Question to the Department of Health and Social Care:

To ask the Secretary of State for Health and Social Care, what steps his Department is taking to improve data reporting on the (a) outcomes and (b) experiences of young people with cancer.

The Department is taking steps, along with other organisations, to better understand data on outcomes and experiences of young people with cancer.

On the data reporting of outcomes, the National Cancer Registration and Analysis Service (NCRAS) collects, quality assures and analyses data on all people living in England who are diagnosed with cancer, including young people.

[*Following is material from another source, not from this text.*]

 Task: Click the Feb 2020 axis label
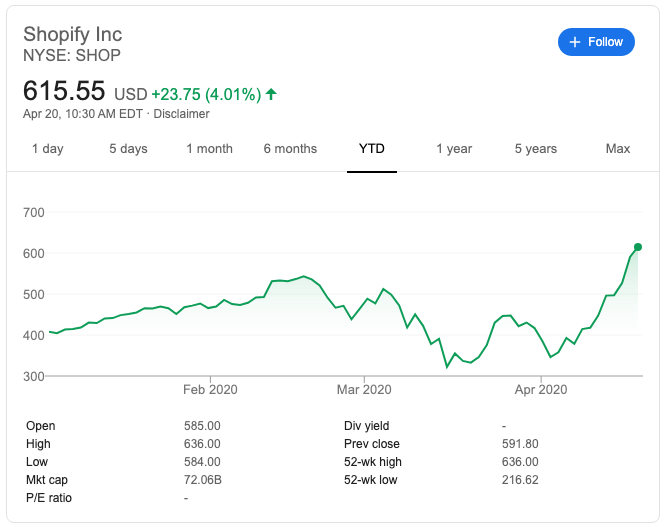click(x=210, y=389)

This data is used to measure diagnosis, treatment and outcomes for patients diagnosed with cancer. The data held by NCRAS supports service provision and commissioning in the National Health Service, clinical audits, and public health and epidemiological research, all of which contribute to improved outcomes for those diagnosed with cancer.

The National Cancer Patient Experience Survey, commissioned by NHS England, aims to understand the experiences of cancer care across England, for all patients aged 16 years old or over. This has surveyed patients annually since 2010.

In addition, the Under 16 Cancer Patient Experience Survey, commissioned by NHS England, is now in its second year and aims to gather feedback from children and young people and their parents/carers on the cancer care and treatment received.

These surveys provide valuable findings, helping the NHS to understand what is good about children, young people’s and adults’ cancer care, and identifying areas for improvements.